Amazonia foi um espetáculo por si só, especialmente no refrão, “There’s fire in the sky”, quando labaredas de fogo ilustraram a tela. A canção tem um peso especial. Como o vocalista Joe Duplantier explica ao público, ela foi inspirada pelo povo indígena Guarani Kaiowá e, em seu lançamento, fez parte de uma campanha de arrecadação de fundos para a APIB (Articulação dos Povos Indígenas do Brasil). O refrão, “The greatest miracle / is burning to the ground” faz referência aos incêndios que se espalharam pela floresta amazônica em 2019.
O Gojira tem grande envolvimento com a causa indígena e Joe Duplantier, inclusive, já participou de protestos em Brasília contra o projeto de Lei 490, do Marco Temporal, que ameaça a demarcação de terras indígenas.

..............................

## Tarefas propostas
**A)** Indique se cada afirmação abaixo está de acordo com o trecho fornecido, respondendo sim ou não e citando literalmente as palavras que decidem a questão.
(i) A canção Amazonia foi inspirada pelo povo Guarani Kaiowá.
(ii) Joe Duplantier participou de protestos em São Paulo contra o Marco Temporal.
(iii) O verso "The greatest miracle / is burning to the ground" se refere a incêndios ocorridos na floresta amazônica em 2019.
**B)** Reproduza sem alterações a parte do trecho fornecido que vai de "Amazonia foi um" até "de terras indígenas.", incluindo as duas extremidades.
**C)** Responda às perguntas abaixo com base no trecho fornecido.
(i) Qual povo indígena inspirou a canção Amazonia?
(ii) Para qual organização foi feita a campanha de arrecadação de fundos no lançamento da canção?
(iii) Contra qual projeto de lei Joe Duplantier protestou em Brasília?

## Dados coletados

..............................

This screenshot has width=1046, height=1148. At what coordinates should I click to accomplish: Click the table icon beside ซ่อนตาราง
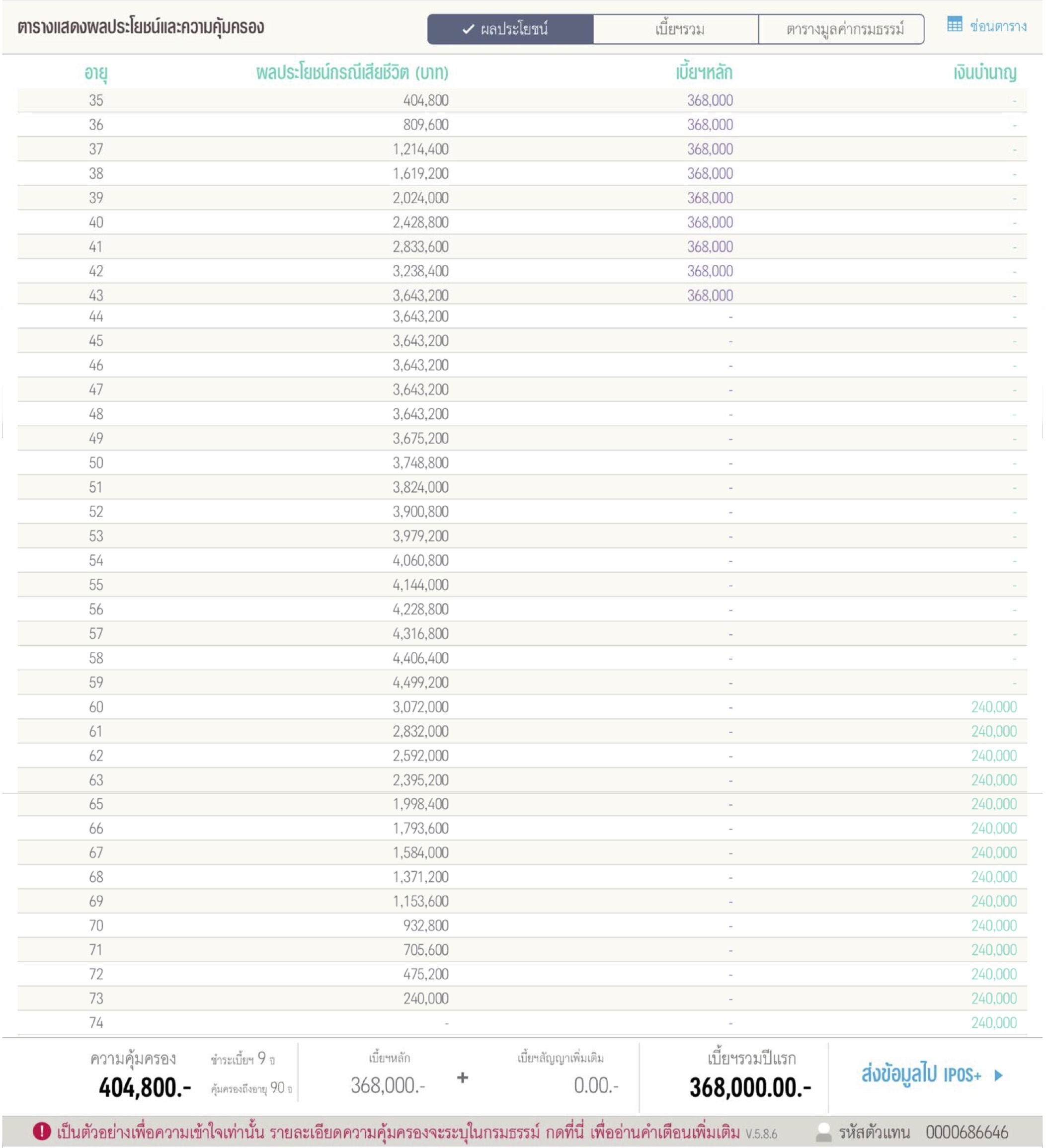tap(954, 24)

..............................

## Respostas do exercício
**A)**
(i) Sim: "ela foi inspirada pelo povo indígena Guarani Kaiowá".
(ii) Não: "já participou de protestos em Brasília contra o projeto de Lei 490, do Marco Temporal".
(iii) Sim: "faz referência aos incêndios que se espalharam pela floresta amazônica em 2019".

**B)**
Amazonia foi um espetáculo por si só, especialmente no refrão, “There’s fire in the sky”, quando labaredas de fogo ilustraram a tela. A canção tem um peso especial. Como o vocalista Joe Duplantier explica ao público, ela foi inspirada pelo povo indígena Guarani Kaiowá e, em seu lançamento, fez parte de uma campanha de arrecadação de fundos para a APIB (Articulação dos Povos Indígenas do Brasil). O refrão, “The greatest miracle / is burning to the ground” faz referência aos incêndios que se espalharam pela floresta amazônica em 2019.
O Gojira tem grande envolvimento com a causa indígena e Joe Duplantier, inclusive, já participou de protestos em Brasília contra o projeto de Lei 490, do Marco Temporal, que ameaça a demarcação de terras indígenas.

**C)**
(i) A canção foi inspirada pelo povo indígena Guarani Kaiowá.
(ii) A campanha arrecadou fundos para a APIB (Articulação dos Povos Indígenas do Brasil).
(iii) Ele protestou contra o projeto de Lei 490, do Marco Temporal.